Task statement:
The data below should be repeated exactly and in full.

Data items
----
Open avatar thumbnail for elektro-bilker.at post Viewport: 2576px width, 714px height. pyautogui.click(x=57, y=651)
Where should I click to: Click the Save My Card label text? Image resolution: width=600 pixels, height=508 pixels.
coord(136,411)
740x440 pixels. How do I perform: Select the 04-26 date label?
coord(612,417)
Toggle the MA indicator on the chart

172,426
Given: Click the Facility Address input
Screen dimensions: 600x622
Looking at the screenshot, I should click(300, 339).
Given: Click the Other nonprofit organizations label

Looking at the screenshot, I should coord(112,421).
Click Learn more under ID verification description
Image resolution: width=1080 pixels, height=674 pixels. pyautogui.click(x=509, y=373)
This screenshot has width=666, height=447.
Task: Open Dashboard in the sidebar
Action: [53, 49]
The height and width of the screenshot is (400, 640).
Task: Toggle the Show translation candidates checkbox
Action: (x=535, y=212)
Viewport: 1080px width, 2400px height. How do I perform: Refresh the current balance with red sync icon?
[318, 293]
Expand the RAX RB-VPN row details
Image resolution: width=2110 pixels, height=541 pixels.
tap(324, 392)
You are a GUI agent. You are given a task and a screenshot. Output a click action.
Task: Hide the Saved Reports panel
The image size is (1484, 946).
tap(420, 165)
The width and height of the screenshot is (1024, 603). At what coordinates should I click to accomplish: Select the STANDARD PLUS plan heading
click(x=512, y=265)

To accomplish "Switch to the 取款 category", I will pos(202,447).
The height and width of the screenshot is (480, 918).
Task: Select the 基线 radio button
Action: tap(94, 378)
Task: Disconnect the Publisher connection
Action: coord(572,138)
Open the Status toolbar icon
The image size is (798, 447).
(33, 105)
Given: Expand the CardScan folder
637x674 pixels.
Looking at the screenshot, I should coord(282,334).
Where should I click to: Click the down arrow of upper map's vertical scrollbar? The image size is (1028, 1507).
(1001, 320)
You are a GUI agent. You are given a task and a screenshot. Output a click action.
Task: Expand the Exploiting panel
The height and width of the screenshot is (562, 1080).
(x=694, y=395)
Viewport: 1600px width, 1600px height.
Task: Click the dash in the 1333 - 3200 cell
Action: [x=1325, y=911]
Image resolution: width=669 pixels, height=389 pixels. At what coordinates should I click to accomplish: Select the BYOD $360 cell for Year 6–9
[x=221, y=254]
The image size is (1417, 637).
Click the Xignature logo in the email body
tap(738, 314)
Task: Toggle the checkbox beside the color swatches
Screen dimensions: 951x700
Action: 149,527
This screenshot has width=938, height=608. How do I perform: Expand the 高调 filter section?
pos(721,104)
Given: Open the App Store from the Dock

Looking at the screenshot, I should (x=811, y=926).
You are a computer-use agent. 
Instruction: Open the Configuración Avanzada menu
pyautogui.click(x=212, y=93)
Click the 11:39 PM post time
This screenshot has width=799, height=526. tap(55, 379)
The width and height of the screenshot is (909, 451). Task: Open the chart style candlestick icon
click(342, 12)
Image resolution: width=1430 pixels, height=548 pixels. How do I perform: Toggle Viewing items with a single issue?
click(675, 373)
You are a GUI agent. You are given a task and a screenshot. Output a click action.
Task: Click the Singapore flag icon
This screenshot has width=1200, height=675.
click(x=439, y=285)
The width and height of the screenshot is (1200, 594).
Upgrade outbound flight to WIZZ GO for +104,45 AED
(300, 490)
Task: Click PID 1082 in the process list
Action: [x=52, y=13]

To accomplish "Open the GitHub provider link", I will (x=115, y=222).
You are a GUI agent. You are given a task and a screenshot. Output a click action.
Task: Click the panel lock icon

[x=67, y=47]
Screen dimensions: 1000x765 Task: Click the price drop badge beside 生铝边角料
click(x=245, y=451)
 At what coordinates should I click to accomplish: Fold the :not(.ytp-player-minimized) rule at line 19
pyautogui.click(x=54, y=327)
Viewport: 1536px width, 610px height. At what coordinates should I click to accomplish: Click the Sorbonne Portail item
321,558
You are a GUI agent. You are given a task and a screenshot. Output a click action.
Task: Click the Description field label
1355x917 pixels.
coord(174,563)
----
Answer space:
Open avatar thumbnail for elektro-bilker.at post Viewport: 2576px width, 714px height. pyautogui.click(x=57, y=651)
Where should I click to: Click the Save My Card label text? Image resolution: width=600 pixels, height=508 pixels.
coord(136,411)
740x440 pixels. How do I perform: Select the 04-26 date label?
coord(612,417)
Toggle the MA indicator on the chart

172,426
Given: Click the Facility Address input
Screen dimensions: 600x622
Looking at the screenshot, I should click(300, 339).
Given: Click the Other nonprofit organizations label

Looking at the screenshot, I should coord(112,421).
Click Learn more under ID verification description
Image resolution: width=1080 pixels, height=674 pixels. pyautogui.click(x=509, y=373)
This screenshot has width=666, height=447.
Task: Open Dashboard in the sidebar
Action: [53, 49]
The height and width of the screenshot is (400, 640).
Task: Toggle the Show translation candidates checkbox
Action: (x=535, y=212)
Viewport: 1080px width, 2400px height. How do I perform: Refresh the current balance with red sync icon?
[318, 293]
Expand the RAX RB-VPN row details
Image resolution: width=2110 pixels, height=541 pixels.
tap(324, 392)
You are a GUI agent. You are given a task and a screenshot. Output a click action.
Task: Hide the Saved Reports panel
The image size is (1484, 946).
tap(420, 165)
The width and height of the screenshot is (1024, 603). At what coordinates should I click to accomplish: Select the STANDARD PLUS plan heading
click(x=512, y=265)

To accomplish "Switch to the 取款 category", I will pos(202,447).
The height and width of the screenshot is (480, 918).
Task: Select the 基线 radio button
Action: tap(94, 378)
Task: Disconnect the Publisher connection
Action: coord(572,138)
Open the Status toolbar icon
The image size is (798, 447).
(33, 105)
Given: Expand the CardScan folder
637x674 pixels.
Looking at the screenshot, I should coord(282,334).
Where should I click to: Click the down arrow of upper map's vertical scrollbar? The image size is (1028, 1507).
(1001, 320)
You are a GUI agent. You are given a task and a screenshot. Output a click action.
Task: Expand the Exploiting panel
The height and width of the screenshot is (562, 1080).
(x=694, y=395)
Viewport: 1600px width, 1600px height.
Task: Click the dash in the 1333 - 3200 cell
Action: [x=1325, y=911]
Image resolution: width=669 pixels, height=389 pixels. At what coordinates should I click to accomplish: Select the BYOD $360 cell for Year 6–9
[x=221, y=254]
The image size is (1417, 637).
Click the Xignature logo in the email body
tap(738, 314)
Task: Toggle the checkbox beside the color swatches
Screen dimensions: 951x700
Action: 149,527
This screenshot has width=938, height=608. How do I perform: Expand the 高调 filter section?
pos(721,104)
Given: Open the App Store from the Dock

Looking at the screenshot, I should (x=811, y=926).
You are a computer-use agent. 
Instruction: Open the Configuración Avanzada menu
pyautogui.click(x=212, y=93)
Click the 11:39 PM post time
This screenshot has width=799, height=526. tap(55, 379)
The width and height of the screenshot is (909, 451). Task: Open the chart style candlestick icon
click(342, 12)
Image resolution: width=1430 pixels, height=548 pixels. How do I perform: Toggle Viewing items with a single issue?
click(675, 373)
You are a GUI agent. You are given a task and a screenshot. Output a click action.
Task: Click the Singapore flag icon
This screenshot has width=1200, height=675.
click(x=439, y=285)
The width and height of the screenshot is (1200, 594).
Upgrade outbound flight to WIZZ GO for +104,45 AED
(300, 490)
Task: Click PID 1082 in the process list
Action: [x=52, y=13]

To accomplish "Open the GitHub provider link", I will (x=115, y=222).
You are a GUI agent. You are given a task and a screenshot. Output a click action.
Task: Click the panel lock icon

[x=67, y=47]
Screen dimensions: 1000x765 Task: Click the price drop badge beside 生铝边角料
click(x=245, y=451)
 At what coordinates should I click to accomplish: Fold the :not(.ytp-player-minimized) rule at line 19
pyautogui.click(x=54, y=327)
Viewport: 1536px width, 610px height. At what coordinates should I click to accomplish: Click the Sorbonne Portail item
321,558
You are a GUI agent. You are given a task and a screenshot. Output a click action.
Task: Click the Description field label
1355x917 pixels.
coord(174,563)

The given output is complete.